Tech Advisor

AMD Radeon Vega

55 things you need to know about AMD’s cutting-edge graphics cards AMD’s latest cards bring graphics and memory closer together, reveals Brad Chacos

-

Wait for Vega.” For the past six months that’s been the message from the Radeon faithful, as Nvidia’s beastly GeForce GTX 1070 and GTX 1080 stomped above AMD’s Radeon RX 400-series graphics cards.

While Nvidia’s powerful new 16nm Pascal GPU architectu­re scales all the way from the lowly £150 GTX 1050 to the mighty £1,300 GTX Titan X, AMD’s 14nm Polaris graphics are designed for more mainstream video cards, and the flagship Radeon RX 480 is no match for Nvidia’s higher-end brawlers. Thus ‘Wait for Vega’ has become the rallying cry for AMD supporters with a thirst for face-melting gameplay – Vega being the code name of the new enthusiast-class 14nm Radeon graphics architectu­re teased on AMD road maps for early 2017.

Unfortunat­ely, the wait will continue, as the new architectu­re won’t appear in shipping cards until sometime later in the first half of 2017. But at CES, Vega is becoming more than a mere codename: AMD is finally revealing some technical teases for Radeon’s performanc­e-focused response to Nvidia’s titans, including how the new GPU intertwine­s graphics performanc­e and memory architectu­res in radical new ways.

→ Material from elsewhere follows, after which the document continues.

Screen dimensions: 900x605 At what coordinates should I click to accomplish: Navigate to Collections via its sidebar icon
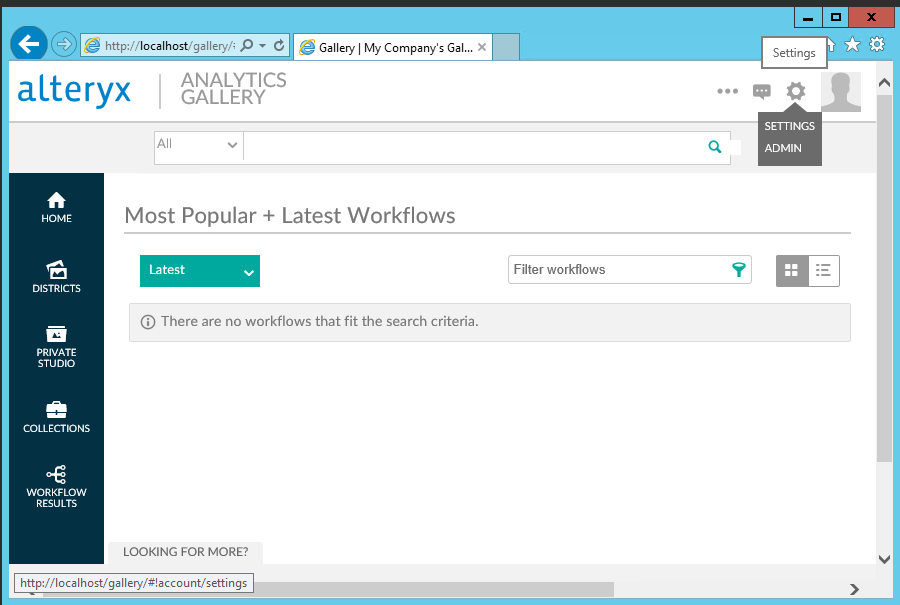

Before we dive in too deeply, here’s a high-level overview of the Vega technical architectu­re preview. All those words will become meaningful in time. Let’s start with what you want to hear about first.

1. Speed demon

In a preview shown to journalist­s and analysts in December, AMD played 2016’s sublime Doom on an early Radeon Vega 10 graphics card with everything cranked to Ultra at 4K resolution. The game scales like a champ, but that’s hell on any graphics card: even the GTX 1080 can’t hit a 60 frames per second (fps) average at those

settings, per Techspot tinyurl.com/gvt9kxe. Radeon Vega, meanwhile, floated between 60- and 70fps. Sure, it was running Vulkan – a graphics API that favours Radeon cards in Doom – rather than DirectX 11. But, hot damn, the demo was impressive.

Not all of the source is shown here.